** Opening GIVEN DATA block **

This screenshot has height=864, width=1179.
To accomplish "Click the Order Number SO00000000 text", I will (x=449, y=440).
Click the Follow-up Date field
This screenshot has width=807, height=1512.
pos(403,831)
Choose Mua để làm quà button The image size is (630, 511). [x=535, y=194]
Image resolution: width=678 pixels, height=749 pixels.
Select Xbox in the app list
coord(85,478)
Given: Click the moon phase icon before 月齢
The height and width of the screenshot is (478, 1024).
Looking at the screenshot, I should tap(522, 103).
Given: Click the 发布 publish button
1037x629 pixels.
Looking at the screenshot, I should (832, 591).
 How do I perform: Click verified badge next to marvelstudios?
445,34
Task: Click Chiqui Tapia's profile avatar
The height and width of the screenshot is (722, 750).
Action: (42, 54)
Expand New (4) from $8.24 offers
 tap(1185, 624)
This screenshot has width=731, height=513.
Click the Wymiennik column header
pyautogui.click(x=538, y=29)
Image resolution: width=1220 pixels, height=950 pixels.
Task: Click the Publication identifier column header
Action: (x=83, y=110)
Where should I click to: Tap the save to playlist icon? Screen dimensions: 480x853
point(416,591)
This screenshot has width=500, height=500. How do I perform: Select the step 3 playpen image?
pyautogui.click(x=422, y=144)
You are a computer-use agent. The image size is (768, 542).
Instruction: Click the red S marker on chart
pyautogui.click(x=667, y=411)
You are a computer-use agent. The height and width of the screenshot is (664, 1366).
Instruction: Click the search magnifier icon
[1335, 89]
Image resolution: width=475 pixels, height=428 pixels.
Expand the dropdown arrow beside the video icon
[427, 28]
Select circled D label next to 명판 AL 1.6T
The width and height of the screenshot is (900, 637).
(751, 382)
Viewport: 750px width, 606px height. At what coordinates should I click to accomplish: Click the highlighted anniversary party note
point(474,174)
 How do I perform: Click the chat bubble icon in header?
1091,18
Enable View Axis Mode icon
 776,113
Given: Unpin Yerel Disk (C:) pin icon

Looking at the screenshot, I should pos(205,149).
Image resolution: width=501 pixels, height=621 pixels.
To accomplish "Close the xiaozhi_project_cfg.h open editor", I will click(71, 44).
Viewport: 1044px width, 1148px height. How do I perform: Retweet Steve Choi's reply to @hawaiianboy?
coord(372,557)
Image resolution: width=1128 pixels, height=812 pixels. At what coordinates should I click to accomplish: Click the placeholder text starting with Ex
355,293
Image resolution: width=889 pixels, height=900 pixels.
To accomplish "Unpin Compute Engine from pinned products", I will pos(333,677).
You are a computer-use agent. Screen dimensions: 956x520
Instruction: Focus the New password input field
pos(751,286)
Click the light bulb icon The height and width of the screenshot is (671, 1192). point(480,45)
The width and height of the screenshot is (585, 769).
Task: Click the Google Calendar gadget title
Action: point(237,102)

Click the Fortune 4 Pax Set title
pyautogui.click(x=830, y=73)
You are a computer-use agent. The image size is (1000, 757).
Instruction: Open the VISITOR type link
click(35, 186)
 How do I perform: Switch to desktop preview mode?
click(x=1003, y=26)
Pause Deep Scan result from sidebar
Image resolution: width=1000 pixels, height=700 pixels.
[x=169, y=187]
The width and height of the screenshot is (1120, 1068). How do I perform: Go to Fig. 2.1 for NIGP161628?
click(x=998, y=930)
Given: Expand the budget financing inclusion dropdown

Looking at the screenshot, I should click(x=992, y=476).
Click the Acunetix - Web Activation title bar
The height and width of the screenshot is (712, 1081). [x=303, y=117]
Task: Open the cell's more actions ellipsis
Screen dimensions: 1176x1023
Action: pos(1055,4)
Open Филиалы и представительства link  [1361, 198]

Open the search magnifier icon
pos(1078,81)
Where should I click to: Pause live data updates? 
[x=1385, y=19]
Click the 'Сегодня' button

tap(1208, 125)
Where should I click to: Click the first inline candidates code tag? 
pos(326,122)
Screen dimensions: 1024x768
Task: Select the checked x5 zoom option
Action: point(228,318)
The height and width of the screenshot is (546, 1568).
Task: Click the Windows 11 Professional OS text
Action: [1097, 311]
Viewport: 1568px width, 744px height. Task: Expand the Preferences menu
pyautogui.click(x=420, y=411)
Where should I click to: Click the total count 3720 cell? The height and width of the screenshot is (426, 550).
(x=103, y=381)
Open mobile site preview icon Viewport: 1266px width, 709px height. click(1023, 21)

** Closing GIVEN DATA block **

- _WHAT YOU WILL DO_
Which lines of the data contain the string "computer"? Copy each of them.

- _SOLUTION FOR THIS EXERCISE_
You are a computer-use agent. The image size is (768, 542).
You are a computer-use agent. The height and width of the screenshot is (664, 1366).
You are a computer-use agent. Screen dimensions: 956x520
You are a computer-use agent. The image size is (1000, 757).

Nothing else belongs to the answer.